TASK GOAL: Put every line of the listing below into a numbered list, skipping any blank lines.

┌─ DATA RECORDS

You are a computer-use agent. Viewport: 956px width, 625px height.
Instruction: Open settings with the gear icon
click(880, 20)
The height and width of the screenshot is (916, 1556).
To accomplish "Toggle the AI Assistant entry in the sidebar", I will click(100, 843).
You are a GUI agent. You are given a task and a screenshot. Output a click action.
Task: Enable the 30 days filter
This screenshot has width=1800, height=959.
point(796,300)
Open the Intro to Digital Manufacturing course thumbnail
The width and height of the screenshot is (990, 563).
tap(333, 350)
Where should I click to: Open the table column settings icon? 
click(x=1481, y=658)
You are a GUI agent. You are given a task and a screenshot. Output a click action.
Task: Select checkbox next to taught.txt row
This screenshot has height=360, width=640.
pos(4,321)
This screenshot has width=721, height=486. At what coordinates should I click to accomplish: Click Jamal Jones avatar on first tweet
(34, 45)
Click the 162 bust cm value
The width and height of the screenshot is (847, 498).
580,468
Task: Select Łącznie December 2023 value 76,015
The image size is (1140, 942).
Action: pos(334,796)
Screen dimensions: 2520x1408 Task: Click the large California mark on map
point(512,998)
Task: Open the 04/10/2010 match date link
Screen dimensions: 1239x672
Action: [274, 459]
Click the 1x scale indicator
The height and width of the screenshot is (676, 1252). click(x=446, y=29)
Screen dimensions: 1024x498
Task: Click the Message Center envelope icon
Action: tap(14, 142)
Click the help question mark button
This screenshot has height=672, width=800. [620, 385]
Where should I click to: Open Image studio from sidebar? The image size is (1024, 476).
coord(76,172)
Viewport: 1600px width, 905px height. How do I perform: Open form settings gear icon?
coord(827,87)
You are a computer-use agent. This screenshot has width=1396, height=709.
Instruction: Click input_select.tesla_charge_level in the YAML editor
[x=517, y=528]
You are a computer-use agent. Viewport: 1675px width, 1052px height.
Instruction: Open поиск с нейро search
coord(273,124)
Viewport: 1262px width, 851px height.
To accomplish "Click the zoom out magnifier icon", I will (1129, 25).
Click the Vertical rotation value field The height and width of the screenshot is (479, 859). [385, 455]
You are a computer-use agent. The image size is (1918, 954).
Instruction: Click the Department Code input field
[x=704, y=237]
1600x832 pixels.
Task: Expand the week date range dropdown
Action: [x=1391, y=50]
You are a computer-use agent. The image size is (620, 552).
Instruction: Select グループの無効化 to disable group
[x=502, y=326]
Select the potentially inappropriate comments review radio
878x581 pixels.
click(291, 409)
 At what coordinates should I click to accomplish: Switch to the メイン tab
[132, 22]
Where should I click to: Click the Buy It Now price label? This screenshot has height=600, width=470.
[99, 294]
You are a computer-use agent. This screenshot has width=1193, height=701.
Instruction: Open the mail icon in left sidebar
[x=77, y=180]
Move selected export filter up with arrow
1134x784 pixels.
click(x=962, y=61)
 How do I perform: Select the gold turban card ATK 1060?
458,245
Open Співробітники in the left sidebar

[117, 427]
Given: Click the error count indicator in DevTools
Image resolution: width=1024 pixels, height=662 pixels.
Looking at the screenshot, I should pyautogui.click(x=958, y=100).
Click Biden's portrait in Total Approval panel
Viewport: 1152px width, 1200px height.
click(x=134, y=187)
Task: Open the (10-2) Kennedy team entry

└─

FINAL RESULT:
1. You are a computer-use agent. Viewport: 956px width, 625px height.
2. Instruction: Open settings with the gear icon
3. click(880, 20)
4. The height and width of the screenshot is (916, 1556).
5. To accomplish "Toggle the AI Assistant entry in the sidebar", I will click(100, 843).
6. You are a GUI agent. You are given a task and a screenshot. Output a click action.
7. Task: Enable the 30 days filter
8. This screenshot has width=1800, height=959.
9. point(796,300)
10. Open the Intro to Digital Manufacturing course thumbnail
11. The width and height of the screenshot is (990, 563).
12. tap(333, 350)
13. Where should I click to: Open the table column settings icon? 
14. click(x=1481, y=658)
15. You are a GUI agent. You are given a task and a screenshot. Output a click action.
16. Task: Select checkbox next to taught.txt row
17. This screenshot has height=360, width=640.
18. pos(4,321)
19. This screenshot has width=721, height=486. At what coordinates should I click to accomplish: Click Jamal Jones avatar on first tweet
20. (34, 45)
21. Click the 162 bust cm value
22. The width and height of the screenshot is (847, 498).
23. 580,468
24. Task: Select Łącznie December 2023 value 76,015
25. The image size is (1140, 942).
26. Action: pos(334,796)
27. Screen dimensions: 2520x1408 Task: Click the large California mark on map
28. point(512,998)
29. Task: Open the 04/10/2010 match date link
30. Screen dimensions: 1239x672
31. Action: [274, 459]
32. Click the 1x scale indicator
33. The height and width of the screenshot is (676, 1252). click(x=446, y=29)
34. Screen dimensions: 1024x498
35. Task: Click the Message Center envelope icon
36. Action: tap(14, 142)
37. Click the help question mark button
38. This screenshot has height=672, width=800. [620, 385]
39. Where should I click to: Open Image studio from sidebar? The image size is (1024, 476).
40. coord(76,172)
41. Viewport: 1600px width, 905px height. How do I perform: Open form settings gear icon?
42. coord(827,87)
43. You are a computer-use agent. This screenshot has width=1396, height=709.
44. Instruction: Click input_select.tesla_charge_level in the YAML editor
45. [x=517, y=528]
46. You are a computer-use agent. Viewport: 1675px width, 1052px height.
47. Instruction: Open поиск с нейро search
48. coord(273,124)
49. Viewport: 1262px width, 851px height.
50. To accomplish "Click the zoom out magnifier icon", I will (1129, 25).
51. Click the Vertical rotation value field The height and width of the screenshot is (479, 859). [385, 455]
52. You are a computer-use agent. The image size is (1918, 954).
53. Instruction: Click the Department Code input field
54. [x=704, y=237]
55. 1600x832 pixels.
56. Task: Expand the week date range dropdown
57. Action: [x=1391, y=50]
58. You are a computer-use agent. The image size is (620, 552).
59. Instruction: Select グループの無効化 to disable group
60. [x=502, y=326]
61. Select the potentially inappropriate comments review radio
62. 878x581 pixels.
63. click(291, 409)
64.  At what coordinates should I click to accomplish: Switch to the メイン tab
65. [132, 22]
66. Where should I click to: Click the Buy It Now price label? This screenshot has height=600, width=470.
67. [99, 294]
68. You are a computer-use agent. This screenshot has width=1193, height=701.
69. Instruction: Open the mail icon in left sidebar
70. [x=77, y=180]
71. Move selected export filter up with arrow
72. 1134x784 pixels.
73. click(x=962, y=61)
74.  How do I perform: Select the gold turban card ATK 1060?
75. 458,245
76. Open Співробітники in the left sidebar
77. [117, 427]
78. Given: Click the error count indicator in DevTools
79. Image resolution: width=1024 pixels, height=662 pixels.
80. Looking at the screenshot, I should pyautogui.click(x=958, y=100).
81. Click Biden's portrait in Total Approval panel
82. Viewport: 1152px width, 1200px height.
83. click(x=134, y=187)
84. Task: Open the (10-2) Kennedy team entry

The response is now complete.